* [Passage provided]

---+---

Medicare’s payment rates for physicians’ services are scheduled to be reduced by 27 percent in 2013, CBO estimates, under the provisions of law known as Medicare’s Sustainable Growth Rate (SGR) mechanism. The SGR mechanism consists of expenditure targets, which are established by applying a growth rate (calculated by formula) to spending for physicians’ services and certain related services in a base period, and annual adjustments to the payment rates, which are designed to bring spending in line with the expenditure targets over time. (For further discussion of the SGR, see the appendix of Changes in Payments to Physicians.) In each of the past several years, legislation has been enacted to override the SGR and to either maintain or increase those payment rates when they were otherwise scheduled to decrease.
The attached tables show CBO’s estimates of the budgetary impact over the 2013–2022 period of various alternative policies for modifying the payment rates that are scheduled to take effect under the SGR mechanism. The options in the tables are listed in three categories: “cliff” options, “clawback” options, and others. (See the descriptions of those terms in the attached document; both “cliff” and “clawback” approaches have been adopted since the Congress began overriding scheduled reductions in physician payment updates in 2003.)
The estimates in the tables are relative to CBO’s March 2012 baseline, which is used for Congressional scorekeeping purposes. Both the scorekeeping baseline and the estimates of the impact of the policy options are likely to change when the final rule setting the physician fee schedule for 2013 is issued by the Administration in early November.

---+---

* [Work task]
Decide whether each statement agrees with the text on Medicare's physician payment rates. Answer yes or no and quote the deciding words from the text.
1. CBO estimates that Medicare's payment rates for physicians' services are scheduled to be cut by 27 percent in 2013.
2. The estimates in the tables are measured against CBO's January 2012 baseline.
3. The Congress began overriding scheduled reductions in physician payment updates in 2003.

* [Data extract]
---+---

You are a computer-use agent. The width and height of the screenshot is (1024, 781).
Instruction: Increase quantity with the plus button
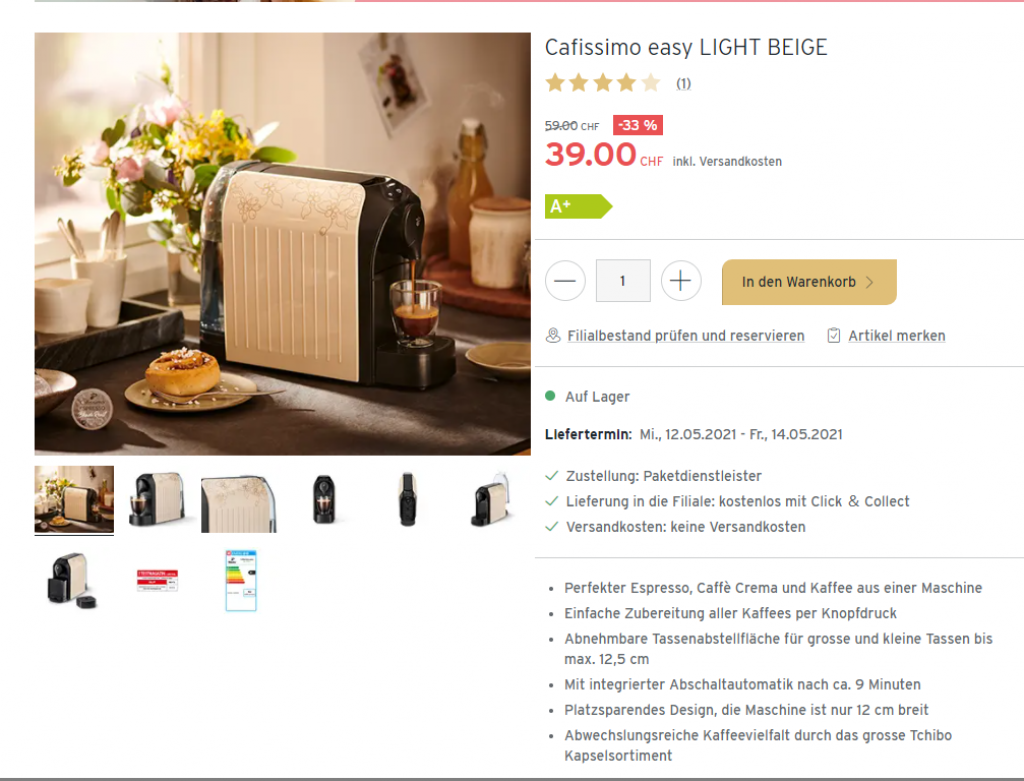pyautogui.click(x=680, y=281)
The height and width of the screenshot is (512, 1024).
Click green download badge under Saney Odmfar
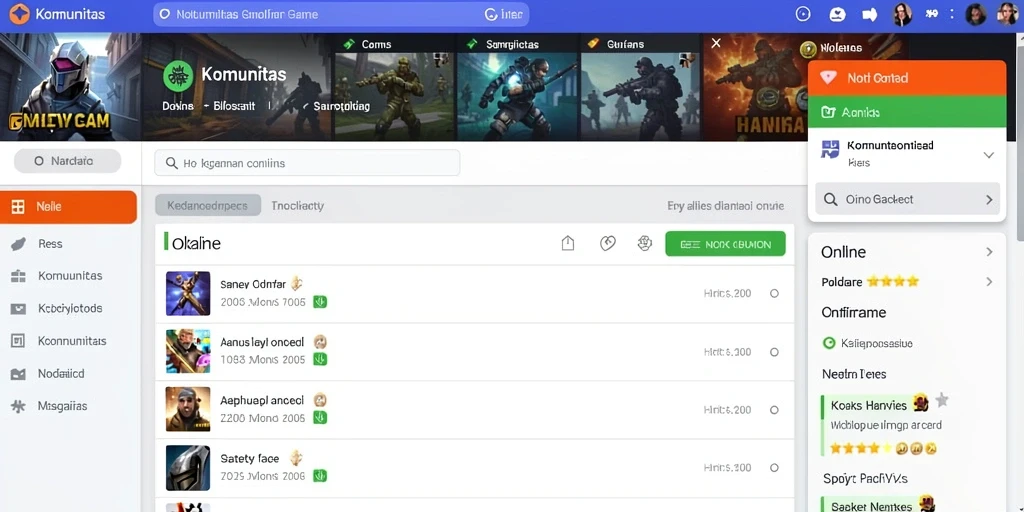320,302
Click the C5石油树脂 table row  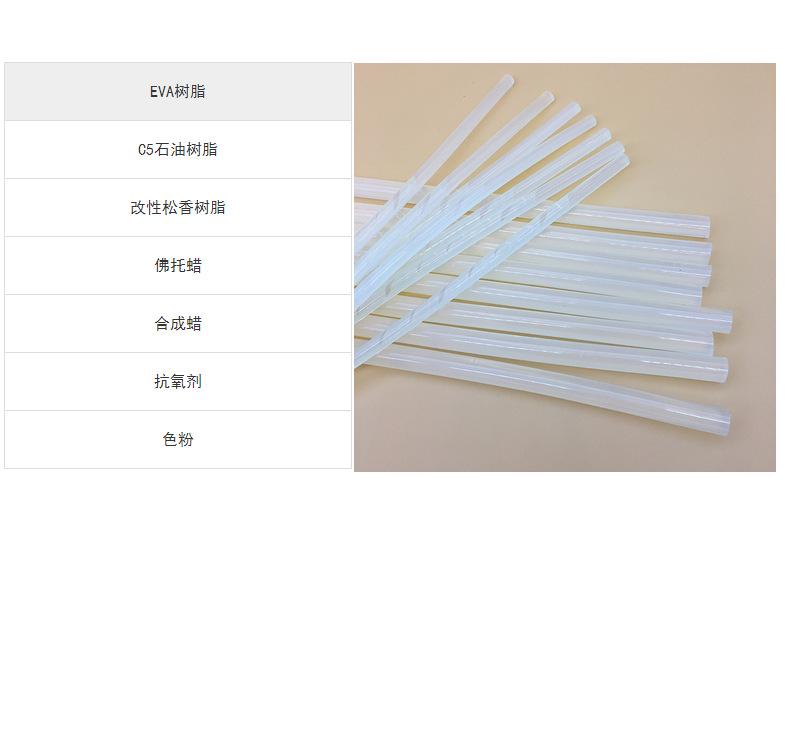[x=178, y=150]
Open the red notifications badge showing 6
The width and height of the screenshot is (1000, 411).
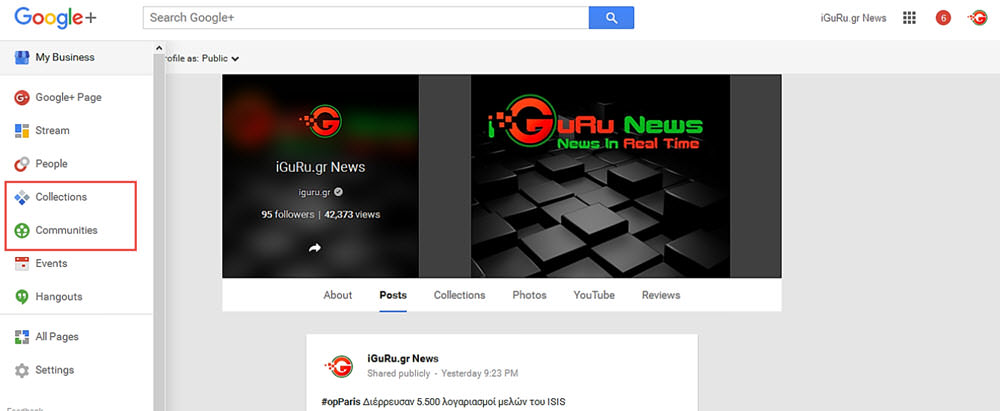pos(942,18)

---+---

* [Exercise result]
1. Yes: "scheduled to be reduced by 27 percent in 2013, CBO estimates"
2. No: "relative to CBO’s March 2012 baseline"
3. Yes: "since the Congress began overriding scheduled reductions in physician payment updates in 2003"